Having found the line containing "The width and" in the records below, copy that line and each later one exactly, dropping pictures.

# Exercise data
+ + + +

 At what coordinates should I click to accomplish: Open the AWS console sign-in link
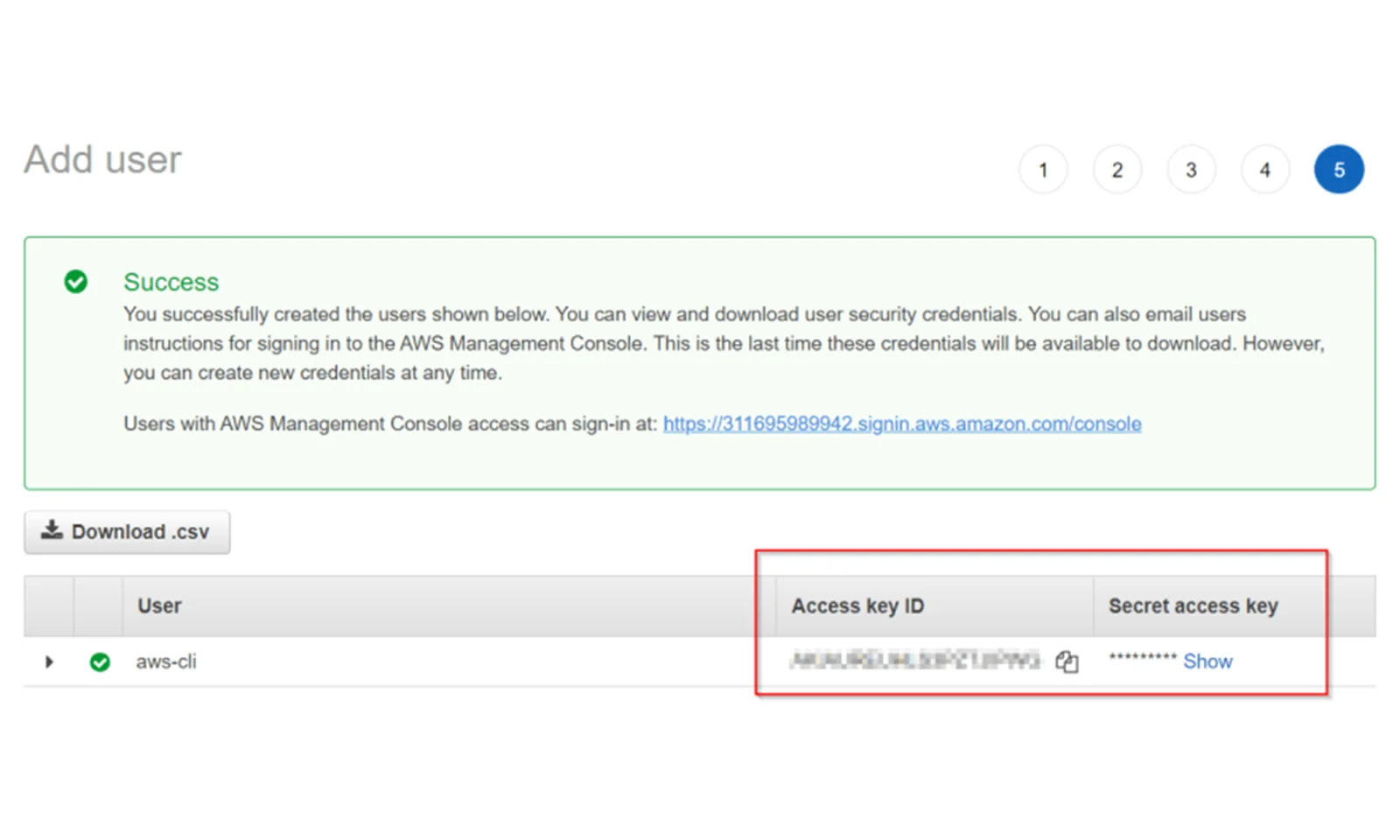tap(902, 424)
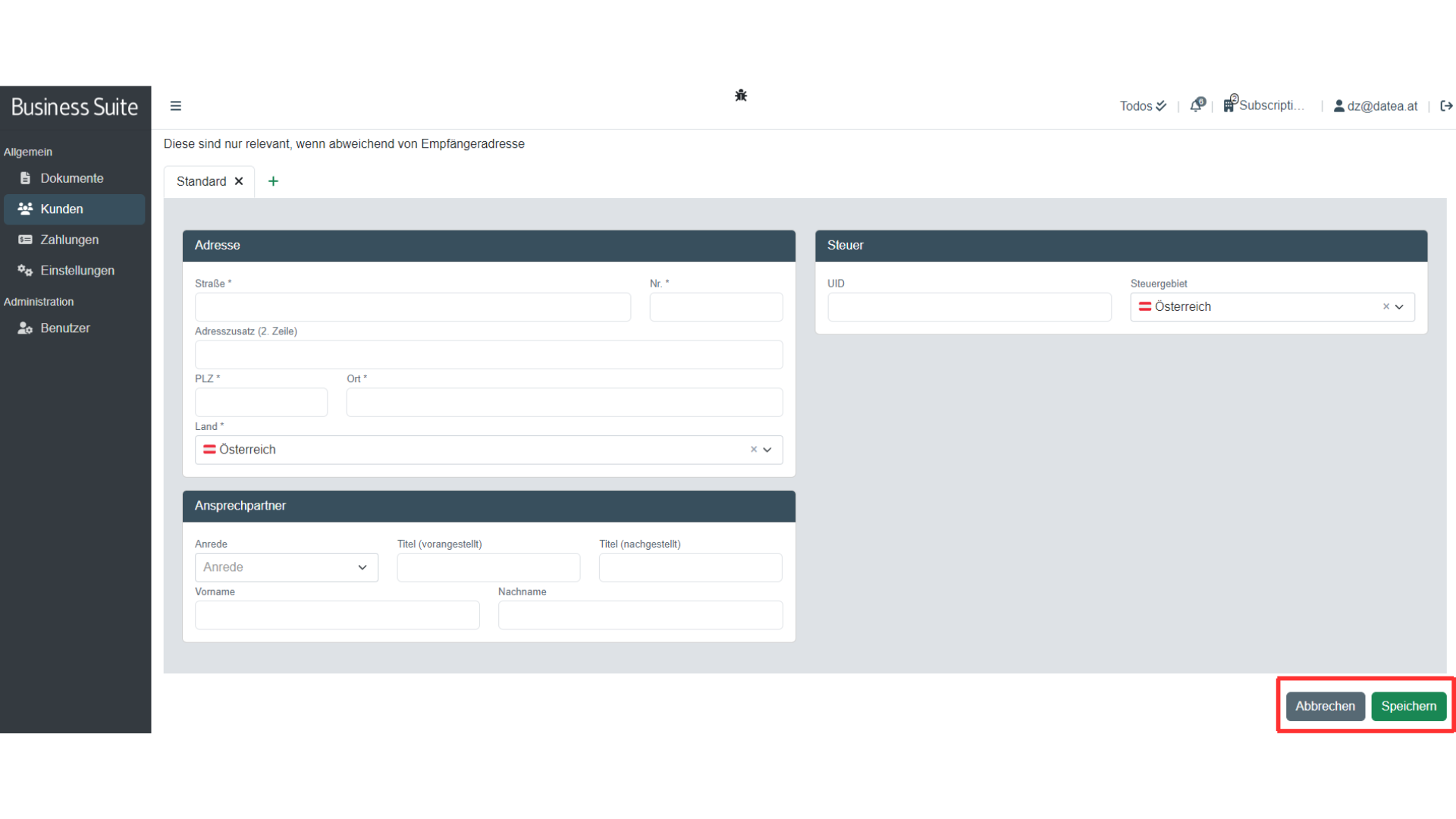
Task: Expand the Steuergebiet dropdown
Action: coord(1400,307)
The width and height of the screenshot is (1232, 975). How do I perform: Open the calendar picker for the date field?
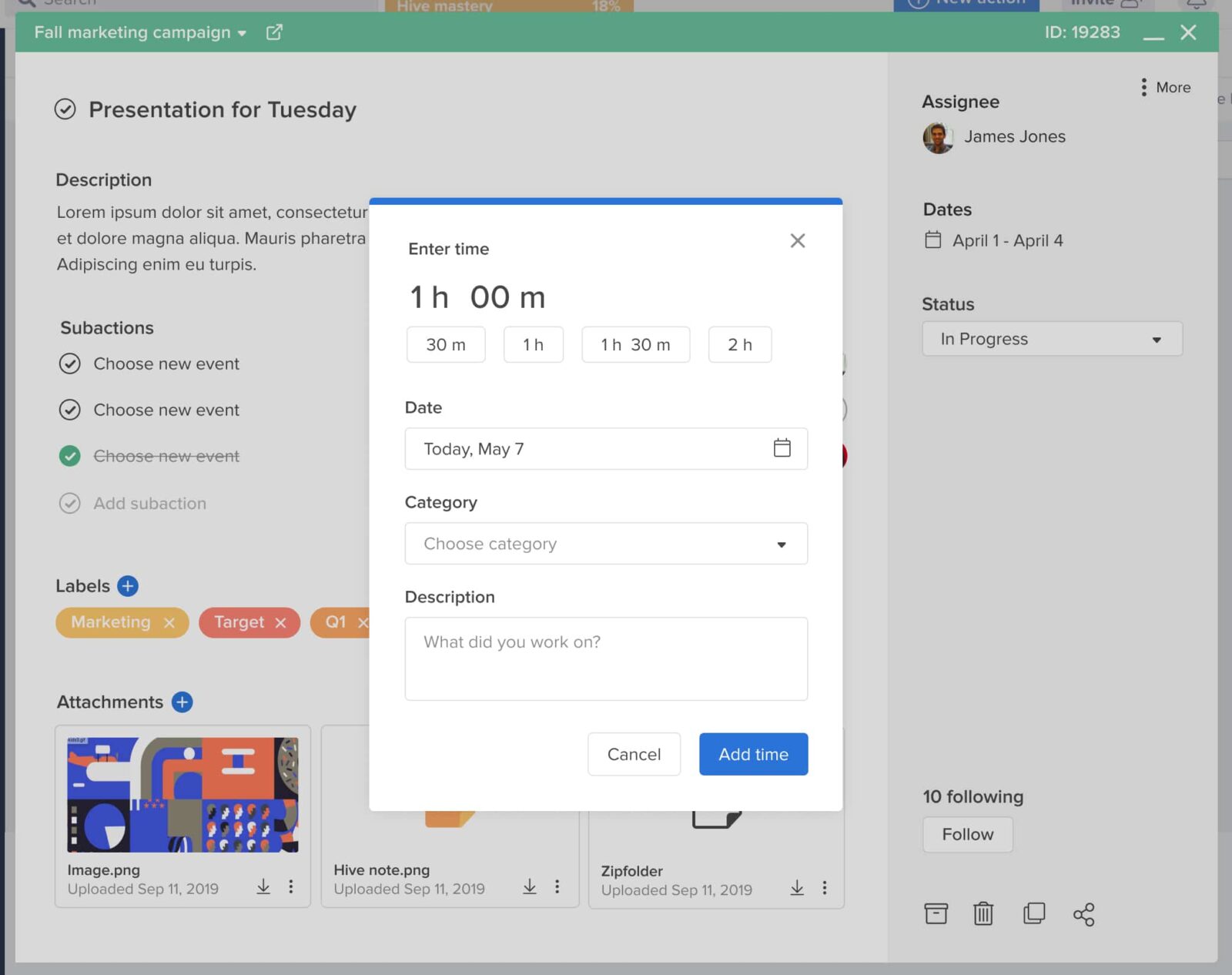click(782, 448)
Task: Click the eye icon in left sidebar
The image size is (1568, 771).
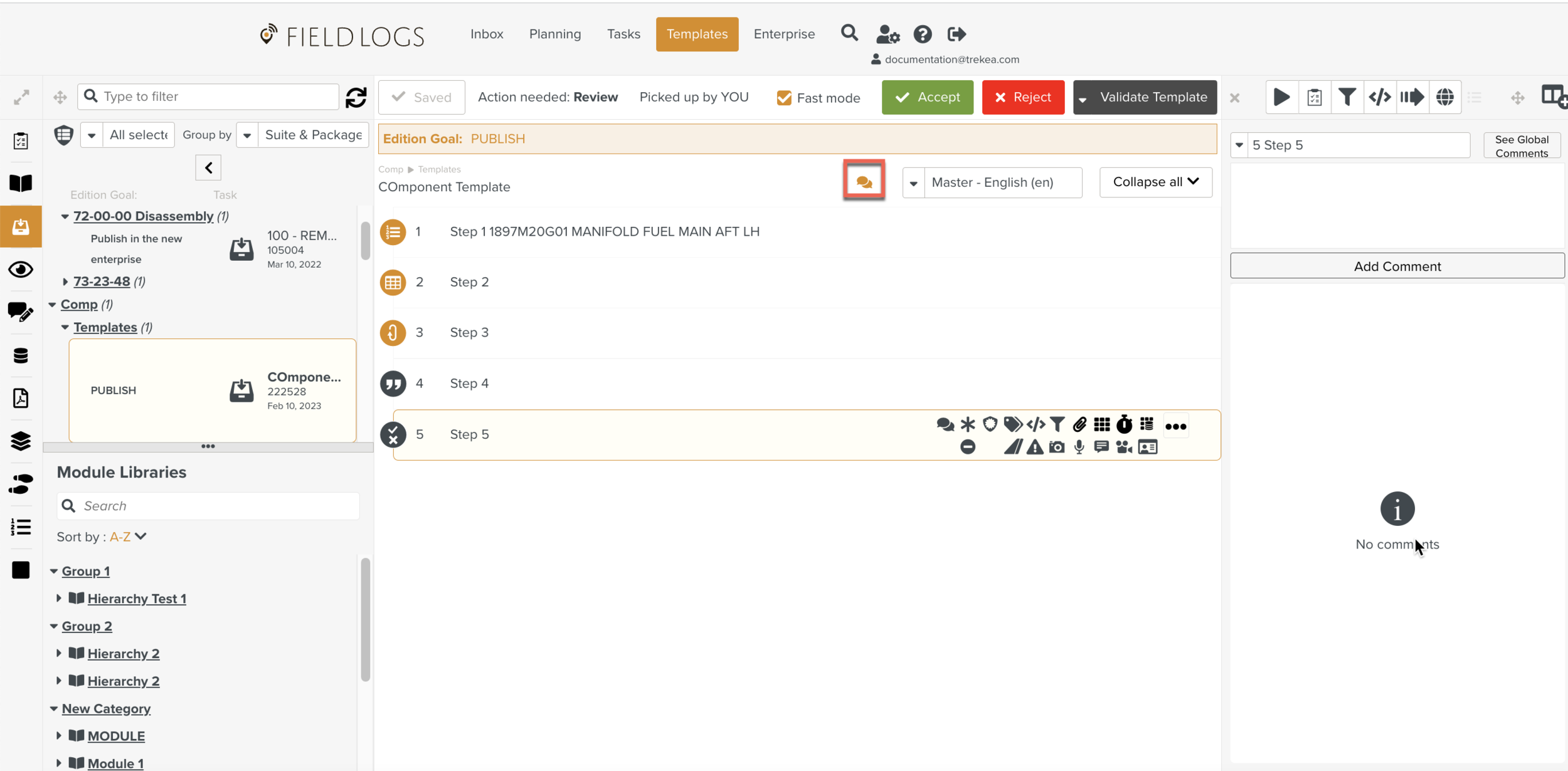Action: point(21,270)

+ + + +

# Answer to this exercise
The width and height of the screenshot is (1232, 975). How do I perform: Open the calendar picker for the date field?
click(782, 448)
Task: Click the eye icon in left sidebar
The image size is (1568, 771).
Action: point(21,270)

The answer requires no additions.